DATA FOR THIS EXERCISE: Begin

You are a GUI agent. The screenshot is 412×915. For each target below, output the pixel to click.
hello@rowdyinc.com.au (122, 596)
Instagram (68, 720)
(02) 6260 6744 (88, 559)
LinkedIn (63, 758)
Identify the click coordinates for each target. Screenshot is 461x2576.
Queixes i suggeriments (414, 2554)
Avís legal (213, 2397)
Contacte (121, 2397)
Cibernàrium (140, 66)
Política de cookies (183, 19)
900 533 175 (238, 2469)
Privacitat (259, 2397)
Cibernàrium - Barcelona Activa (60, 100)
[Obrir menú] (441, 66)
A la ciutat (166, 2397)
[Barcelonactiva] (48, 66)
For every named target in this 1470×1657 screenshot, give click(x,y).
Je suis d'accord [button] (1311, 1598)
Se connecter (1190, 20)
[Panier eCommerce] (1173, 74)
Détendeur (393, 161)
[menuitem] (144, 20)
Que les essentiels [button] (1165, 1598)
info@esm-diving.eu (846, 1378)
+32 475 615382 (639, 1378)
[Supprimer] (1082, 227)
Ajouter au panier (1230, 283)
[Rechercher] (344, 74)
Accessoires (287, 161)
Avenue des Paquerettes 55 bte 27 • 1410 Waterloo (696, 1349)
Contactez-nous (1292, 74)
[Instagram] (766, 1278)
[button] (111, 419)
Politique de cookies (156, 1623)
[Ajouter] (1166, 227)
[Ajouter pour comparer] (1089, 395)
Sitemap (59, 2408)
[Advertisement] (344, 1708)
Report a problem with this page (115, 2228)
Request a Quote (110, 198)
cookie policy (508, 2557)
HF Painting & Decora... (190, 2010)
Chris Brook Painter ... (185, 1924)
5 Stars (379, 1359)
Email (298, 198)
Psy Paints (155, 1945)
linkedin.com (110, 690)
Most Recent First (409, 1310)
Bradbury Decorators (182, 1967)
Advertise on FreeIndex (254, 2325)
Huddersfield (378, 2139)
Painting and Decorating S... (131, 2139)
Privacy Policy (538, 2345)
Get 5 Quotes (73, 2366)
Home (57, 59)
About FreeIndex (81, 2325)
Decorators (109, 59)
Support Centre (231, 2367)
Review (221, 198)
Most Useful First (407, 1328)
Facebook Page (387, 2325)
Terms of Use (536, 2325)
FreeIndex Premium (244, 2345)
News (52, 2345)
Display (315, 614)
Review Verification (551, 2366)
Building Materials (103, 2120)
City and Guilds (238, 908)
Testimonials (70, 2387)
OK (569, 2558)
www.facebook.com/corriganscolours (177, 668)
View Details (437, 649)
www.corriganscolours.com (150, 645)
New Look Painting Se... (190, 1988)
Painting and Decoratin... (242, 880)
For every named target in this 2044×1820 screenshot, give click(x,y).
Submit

DATA FOR THIS EXERCISE: End

_PROBLEM:_ Recreate the listing word for word, omitting nothing.

_SOLVED EXERCISE:_
You are a GUI agent. The screenshot is 412×915. For each target below, output the pixel to click.
hello@rowdyinc.com.au (122, 596)
Instagram (68, 720)
(02) 6260 6744 (88, 559)
LinkedIn (63, 758)
Identify the click coordinates for each target. Screenshot is 461x2576.
Queixes i suggeriments (414, 2554)
Avís legal (213, 2397)
Contacte (121, 2397)
Cibernàrium (140, 66)
Política de cookies (183, 19)
900 533 175 (238, 2469)
Privacitat (259, 2397)
Cibernàrium - Barcelona Activa (60, 100)
[Obrir menú] (441, 66)
A la ciutat (166, 2397)
[Barcelonactiva] (48, 66)
For every named target in this 1470×1657 screenshot, give click(x,y).
Je suis d'accord [button] (1311, 1598)
Se connecter (1190, 20)
[Panier eCommerce] (1173, 74)
Détendeur (393, 161)
[menuitem] (144, 20)
Que les essentiels [button] (1165, 1598)
info@esm-diving.eu (846, 1378)
+32 475 615382 (639, 1378)
[Supprimer] (1082, 227)
Ajouter au panier (1230, 283)
[Rechercher] (344, 74)
Accessoires (287, 161)
Avenue des Paquerettes 55 bte 27 • 1410 Waterloo (696, 1349)
Contactez-nous (1292, 74)
[Instagram] (766, 1278)
[button] (111, 419)
Politique de cookies (156, 1623)
[Ajouter] (1166, 227)
[Ajouter pour comparer] (1089, 395)
Sitemap (59, 2408)
[Advertisement] (344, 1708)
Report a problem with this page (115, 2228)
Request a Quote (110, 198)
cookie policy (508, 2557)
HF Painting & Decora... (190, 2010)
Chris Brook Painter ... (185, 1924)
5 Stars (379, 1359)
Email (298, 198)
Psy Paints (155, 1945)
linkedin.com (110, 690)
Most Recent First (409, 1310)
Bradbury Decorators (182, 1967)
Advertise on FreeIndex (254, 2325)
Huddersfield (378, 2139)
Painting and Decorating S... (131, 2139)
Privacy Policy (538, 2345)
Get 5 Quotes (73, 2366)
Home (57, 59)
About FreeIndex (81, 2325)
Decorators (109, 59)
Support Centre (231, 2367)
Review (221, 198)
Most Useful First (407, 1328)
Facebook Page (387, 2325)
Terms of Use (536, 2325)
FreeIndex Premium (244, 2345)
News (52, 2345)
Display (315, 614)
Review Verification (551, 2366)
Building Materials (103, 2120)
City and Guilds (238, 908)
Testimonials (70, 2387)
OK (569, 2558)
www.facebook.com/corriganscolours (177, 668)
View Details (437, 649)
www.corriganscolours.com (150, 645)
New Look Painting Se... (190, 1988)
Painting and Decoratin... (242, 880)
For every named target in this 2044×1820 screenshot, give click(x,y).
Submit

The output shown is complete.